Sapete bene che, essendo appassionata di home video, solitamente mi piace scrivere le mie riflessioni sui film solo dopo averli rivisti a casa (con tanto di stop e rewind...), ma questa volta voglio condividere i miei pensieri dopo un'unica visione nel grande schermo dieci giorni fa.

La pellicola che oggi passa al vaglio della mia “penna tagliente”, La Teoria del Tutto, racconta di una storia d'amore che nasce nella nobile Cambridge tra Jane e Stephen, la prima una studentessa di lettere cattolica e praticante, il secondo un fisico secondo cui la cosmologia è la religione degli atei intelligenti.

Ci troviamo, dunque, di fronte allo sbocciare di un sentimento tra due mondi opposti che, come talvolta capita quando le calamite sono molto forti, si attraggono in un modo così ficcante che niente può allontanarle.

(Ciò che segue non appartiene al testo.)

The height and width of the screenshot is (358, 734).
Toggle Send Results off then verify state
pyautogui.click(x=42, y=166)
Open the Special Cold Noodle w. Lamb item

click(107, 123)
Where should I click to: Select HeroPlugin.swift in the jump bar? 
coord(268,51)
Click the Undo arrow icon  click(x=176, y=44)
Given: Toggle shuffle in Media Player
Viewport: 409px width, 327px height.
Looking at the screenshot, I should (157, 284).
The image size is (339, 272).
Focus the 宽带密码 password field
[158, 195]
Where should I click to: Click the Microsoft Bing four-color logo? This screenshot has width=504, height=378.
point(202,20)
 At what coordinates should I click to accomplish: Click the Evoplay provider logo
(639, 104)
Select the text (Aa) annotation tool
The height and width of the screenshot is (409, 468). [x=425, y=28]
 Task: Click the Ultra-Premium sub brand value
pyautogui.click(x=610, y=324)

Stephen, a differenza di molti suoi colleghi, non era misantropo né tantomeno si sentiva smarrito: era portatore di una orribile malattia, la Sla, alla quale ha resistito conducendo una vera e propria battaglia.

Personalmente, è dal 2013, ed in particolare dall'interpretazione magistrale del bellissimo Matthew McConaughey in "Dallas Buyers Club", che non si è più visto nelle sale niente di così emozionante.

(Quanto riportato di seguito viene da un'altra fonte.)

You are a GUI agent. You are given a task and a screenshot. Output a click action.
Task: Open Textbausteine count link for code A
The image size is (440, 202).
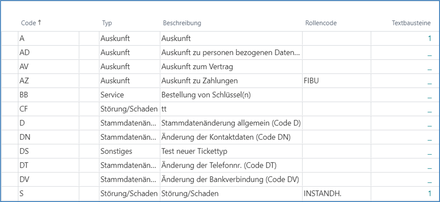pyautogui.click(x=430, y=39)
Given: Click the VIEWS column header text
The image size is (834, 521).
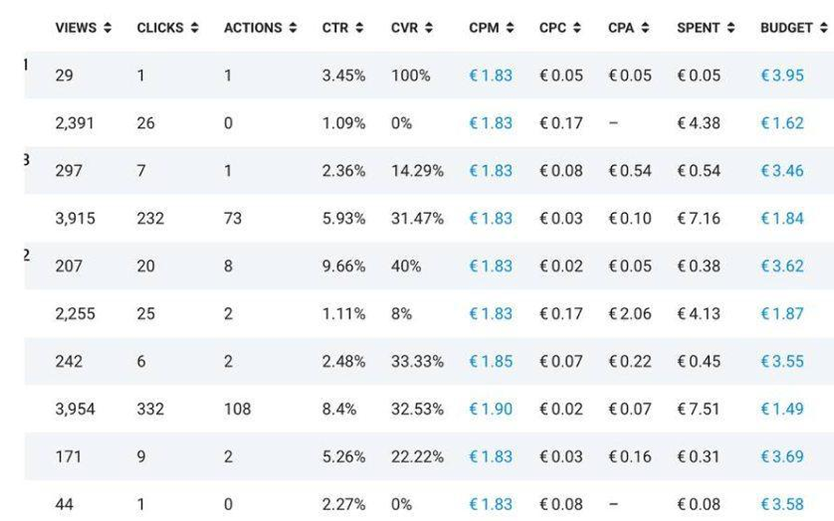Looking at the screenshot, I should (x=75, y=28).
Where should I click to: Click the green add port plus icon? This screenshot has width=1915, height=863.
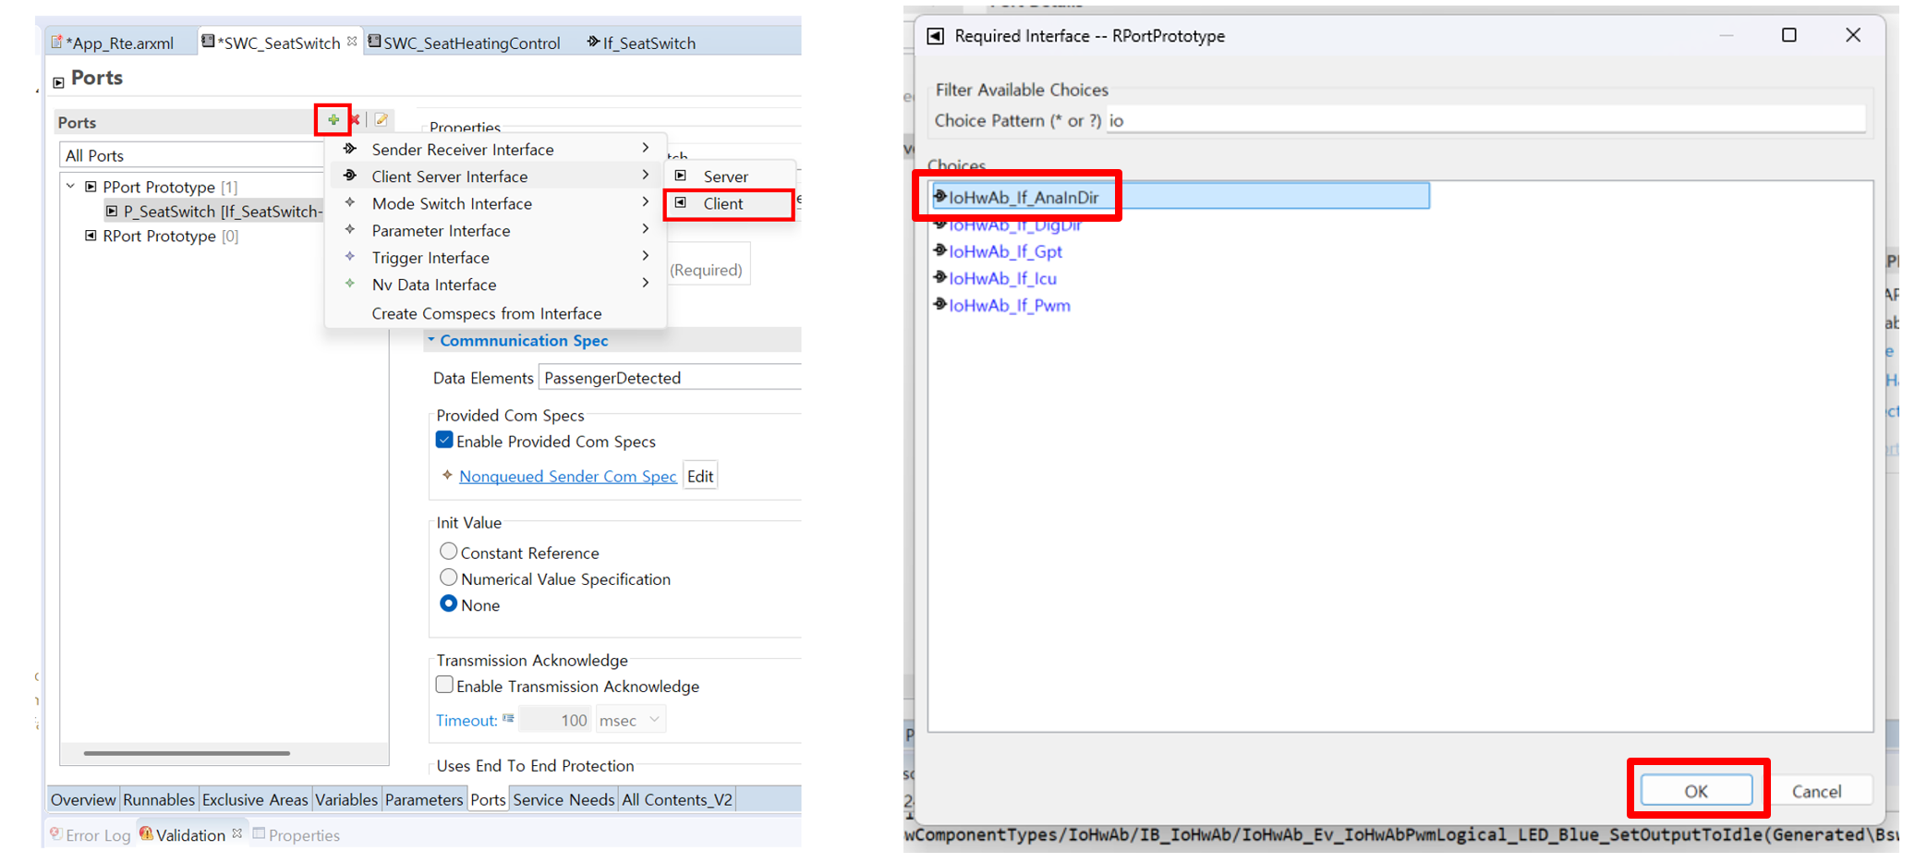[x=333, y=120]
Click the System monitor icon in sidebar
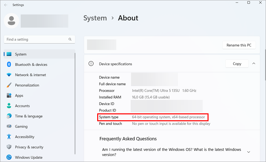The width and height of the screenshot is (266, 162). [x=9, y=54]
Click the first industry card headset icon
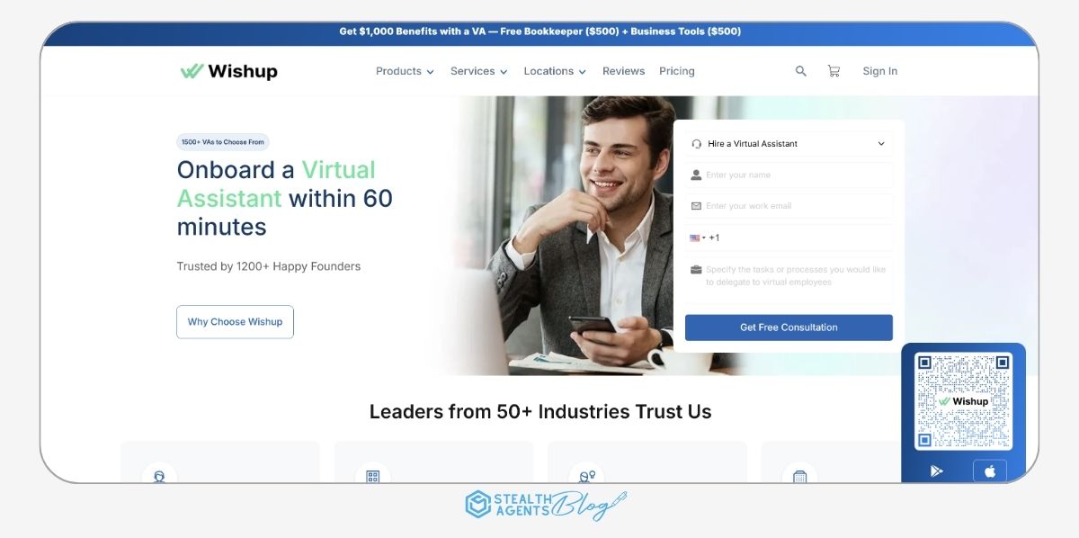Screen dimensions: 1079x538 159,476
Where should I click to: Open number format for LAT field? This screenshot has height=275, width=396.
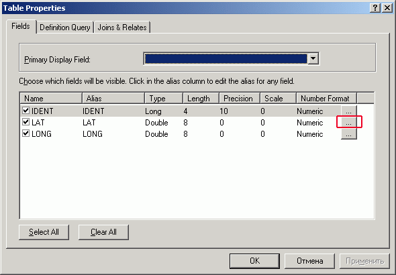click(x=349, y=122)
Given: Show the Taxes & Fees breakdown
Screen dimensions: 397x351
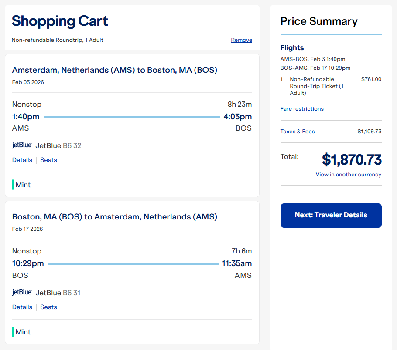Looking at the screenshot, I should tap(298, 132).
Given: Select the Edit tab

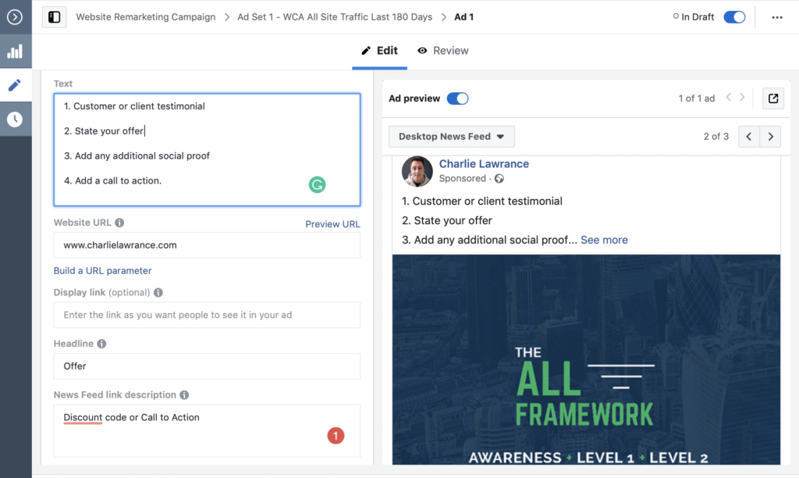Looking at the screenshot, I should [x=379, y=51].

Sono rimasta letteralmente esterrefatta dalla bravura di Eddie Redmayne, e non credo di osare troppo nel dire che si tratti di una delle recitazioni di personaggi maschili più performanti degli ultimi anni.

Per calarsi nei panni di Stephen, infatti, ha innanzitutto perso qualche chilo e successivamente, si è sottoposto ad un allenamento molto intenso con un coreografo, al fine di imparare a fare i movimenti tipici della malattia invalidante.

Ha studiato per mesi e mesi alcune tabelle contenenti l'indicazione dei muscoli che, di volta in volta, avrebbero dovuto atrofizzarsi ed ha incontrato circa quaranta pazienti affetti da Sla.

Sono queste le interpretazioni di cui il cinema dei giorni nostri ha bisogno.

Si ha la necessità di vedere attori che, per interpretare un personaggio, non restano a guardare e ad annusare i suoi panni  cercando di capire come potrebbero stare loro addosso e restando pertanto ad un livello puramente ipotetico, bensì prendono quei panni e li indossano davvero, per avvicinarsi al massimo livello di comprensione e percezione dello stato d'animo interpretato.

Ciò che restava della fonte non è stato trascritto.